Science Daily Mar. 30, 2012 — Man's best friend may make a positive difference in the workplace by reducing stress and making the job more satisfying for other employees, according to a Virginia Commonwealth University study.
Stress is a major contributor to employee absenteeism, morale and burnout and results in significant loss of productivity and resources. But a preliminary study, published in the March issue of the International Journal of Workplace Health Management, found that dogs in the workplace may buffer the impact of stress during the workday for their owners and make the job more satisfying for those with whom they come into contact.

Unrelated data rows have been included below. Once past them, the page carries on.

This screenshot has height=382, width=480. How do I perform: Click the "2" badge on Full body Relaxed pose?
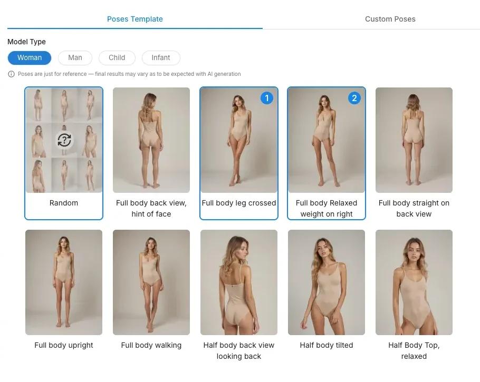click(354, 98)
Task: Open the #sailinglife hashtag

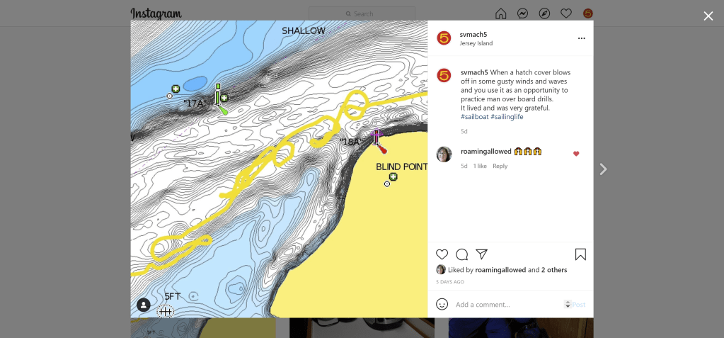Action: [507, 117]
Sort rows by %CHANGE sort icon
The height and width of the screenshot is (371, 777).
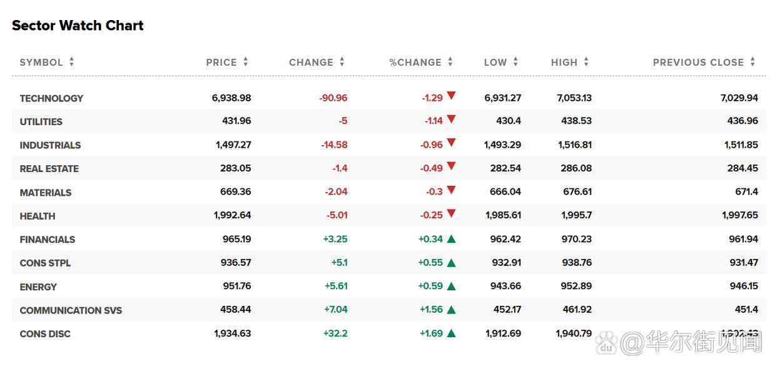tap(450, 62)
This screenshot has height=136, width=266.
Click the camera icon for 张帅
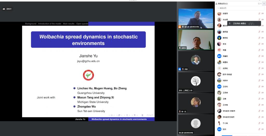[263, 129]
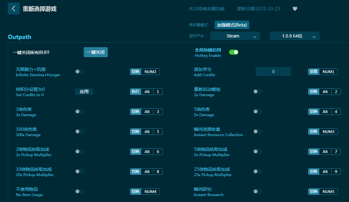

The VCU researchers compared employees who bring their dogs to work, employees who do not bring their dogs to work and employees without pets in the areas of stress, job satisfaction, organizational commitment and support.

"Dogs in the workplace can make a positive difference," said principal investigator Randolph T. Barker, Ph.D., professor of management in the VCU School of Business. "The differences in perceived stress between days the dog was present and absent were significant. The employees as a whole had higher job satisfaction than industry norms."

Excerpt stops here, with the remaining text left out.